Мне вспомнилось множество фактов в том же роде. Особенно поразило меня одно наблюдение, и я был крайне удивлен, что сделал его так поздно. Я познакомил Гримма со всеми без исключения своими друзьями; все они стали его друзьями. Я был неразлучен с ним и не хотел иметь ни одного знакомого дома, где бы он ни бывал. Одна лишь г-жа де Креки отказалась принять его, и с тех пор я почти перестал посещать ее. Гримм, со своей стороны, приобрел другие знакомства – самостоятельно или при помощи графа де Фриеза. Из всех его друзей ни один никогда не стал моим другом; он ни разу не предложил хотя бы познакомить меня с ними, а из тех, кого я иногда встречал у него, никогда ни один не проявил ко мне ни малейшего доброжелательства, даже граф де Фриез, хотя Гримм жил у него и, следовательно, мне было бы очень приятно завязать с ним отношения; даже граф де Шомбер, его родственник, с которым Гримм был на еще более короткой ноге.
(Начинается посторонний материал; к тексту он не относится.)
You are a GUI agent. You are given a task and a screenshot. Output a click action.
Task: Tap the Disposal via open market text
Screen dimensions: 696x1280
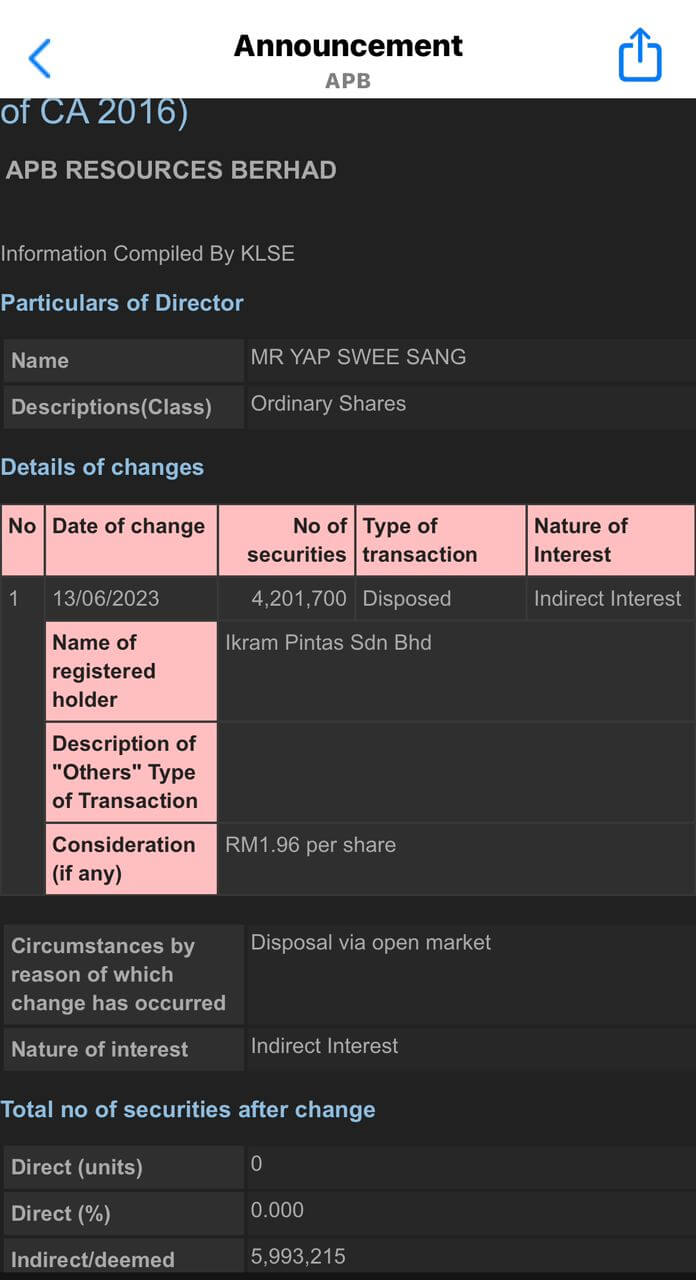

Более того, мои собственные друзья, сделавшиеся благодаря мне и его друзьями, нежно привязанные ко мне до знакомства с ним, заметно изменились ко мне после того, как это знакомство состоялось. Он никогда не поделился со мной ни одним из своих друзей, я поделился с ним всеми своими, и он в конце концов всех их отнял у меня. Если таковы плоды дружбы, каковы должны быть плоды ненависти?
Сам Дидро вначале не раз предупреждал меня, что Гримм, которому я так доверяю, мне вовсе не друг. Впоследствии он заговорил иначе, когда сам перестал быть моим другом.